PACE

PROVIDER BULLETIN

April 14, 2006

MEDICARE PART D Logic Revisions

 

 

Effective Thursday, April 20, 2006, PACE is implementing 2 edits to assure the accuracy of data received from Providers submitting Part D claims to PACE as the secondary payer. Providers should be aware that these edits will also apply to all other Programs under the auspices of the Department of Aging.

 

       Field

       3Ø8-   

         C8

OTHER COVERAGE CODE

ØØ = Not specified.

Ø1 = No other coverage.

Ø2 = Other coverage exists – payment collected.

Ø3 = Other coverage exists – claim not covered.

Ø4 = Other coverage exists – payment not collected.

Ø5 = Managed care plan denial.

Ø6 = Other coverage exists payment denied- not a          participating provider.

Ø7 = Other coverage exists – not in effect on D.O.S.

 

IMPORTANT:

  Ø8 = “Claim is billing for a copay”  is not supported.

 

Claims containing dollar amounts in field 431-DV, “Other Payer Amount Paid”, (also referred to as Third Party Liability [TPL]) must have an Other Coverage Code (OCC) of “2.”  Claims with dollar amounts in the “Other Payer Amount Paid” field with an OCC of 0, 1, 3, etc., will deny with PACE Error 025, NCPDP Error 13, “Missing/Invalid Other Coverage Code”.
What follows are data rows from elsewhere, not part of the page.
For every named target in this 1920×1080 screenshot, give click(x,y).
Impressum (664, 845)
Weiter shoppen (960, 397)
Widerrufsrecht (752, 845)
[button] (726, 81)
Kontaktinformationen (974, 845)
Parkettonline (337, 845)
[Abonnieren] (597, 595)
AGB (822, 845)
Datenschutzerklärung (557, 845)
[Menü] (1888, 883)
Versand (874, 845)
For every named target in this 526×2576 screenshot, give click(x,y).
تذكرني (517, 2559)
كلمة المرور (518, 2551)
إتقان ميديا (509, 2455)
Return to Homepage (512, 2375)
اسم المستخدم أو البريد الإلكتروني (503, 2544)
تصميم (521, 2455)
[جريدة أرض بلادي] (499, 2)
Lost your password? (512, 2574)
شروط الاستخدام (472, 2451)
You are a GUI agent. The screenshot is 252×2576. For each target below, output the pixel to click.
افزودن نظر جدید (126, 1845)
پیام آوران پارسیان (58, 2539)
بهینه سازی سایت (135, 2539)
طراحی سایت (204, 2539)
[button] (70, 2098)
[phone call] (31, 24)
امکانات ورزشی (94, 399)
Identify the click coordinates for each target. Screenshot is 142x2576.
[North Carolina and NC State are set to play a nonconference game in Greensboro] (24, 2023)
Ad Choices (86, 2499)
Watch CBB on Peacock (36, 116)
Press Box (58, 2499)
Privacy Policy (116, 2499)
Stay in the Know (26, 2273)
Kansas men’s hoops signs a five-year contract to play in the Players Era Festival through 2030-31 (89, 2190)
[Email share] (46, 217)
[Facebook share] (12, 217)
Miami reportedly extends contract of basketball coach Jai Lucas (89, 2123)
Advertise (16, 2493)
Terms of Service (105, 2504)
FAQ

See the following example.

 

Provider Submitted Information

 

Program Response: Claim Denied

“M/I Other Coverage Code”

Other Coverage Code:  3

 

Usual & Customary: $125.00

Patient Paid Amount: $0.00

Other Amount Paid (TPL) $40.00

PACE Copay Amount: $0.00

 

Program Payment: $0.00

 

Note: Claims with dollar amounts in Field 433 DX and an OCC of 3 through 7, indicating that other coverage exists, but the patient is responsible for the payment, will continue to process as before.

 

See Example 2 on the back of this page.

 

 

 

 

 

-OVER-

Claims paid by all Part D prescription plans have either a fixed or percentage cardholder copay. Therefore, claims submitted to PACE as the secondary payer containing dollar amounts in field 431-DV, “Other Payer Amount Paid”, (the TPL amount), must also have a dollar amount in the “Patient Paid Amount” field, 433-DX. See Example 1.

 

Premise: The PACE allowed amount for single source Drug X is $70.00; the claimant is a PACE cardholder.

 

Example 1

Provider Submitted Information

 

Program Returned Response

Other Coverage Code:  2

 

Usual & Customary: $125.00

Patient Paid Amount: $30.00

Other Amount Paid (TPL) $40.00

PACE Copay Amount: $9.00

 

Program Payment: $21.00

 

Conversely, claims for which no money is received from the primary (there is 0 or blanks in the TPL field) will not be subject to this edit. See Example 2.

 

Example 2

Provider Submitted Information

 

Program Returned Response

Other Coverage Code:  4

 

Usual & Customary: $125.00

Patient Paid Amount: $100.00

Other Amount Paid (TPL) $0.00

PACE Copay Amount: $9.00

 

Program Payment: $61.00

(Note: Program logic calculates payment on the lower of the allowed amount [$70.00] or the Patient Paid Amount [$100.00] minus the applicable copay.)

 

The Program will process claims received with TPL amounts and no amount entered in the Patient Paid Amount Field 433-DX since it is possible that the primary plan’s copay is being waived. The claim will be adjudicated with $0.00 in this field. Program logic will result in $0.00 Program payment and $0.00 Program copay. See Example 3.

 

Example 3

Provider Submitted Information

 

Program Paid Claim Response

Other Coverage Code:  2

 

Usual & Customary: $125.00

Patient Paid Amount: Provider fails to enter any dollar amount; default is 0.

Other Amount Paid (TPL) $40.00

PACE Copay Amount: $0.00

 

Program Payment: $0.00

(Note: Program logic calculates payment on the lower of the allowed amount [$70.00] or the Patient Paid Amount [$0.00] minus the applicable copay.)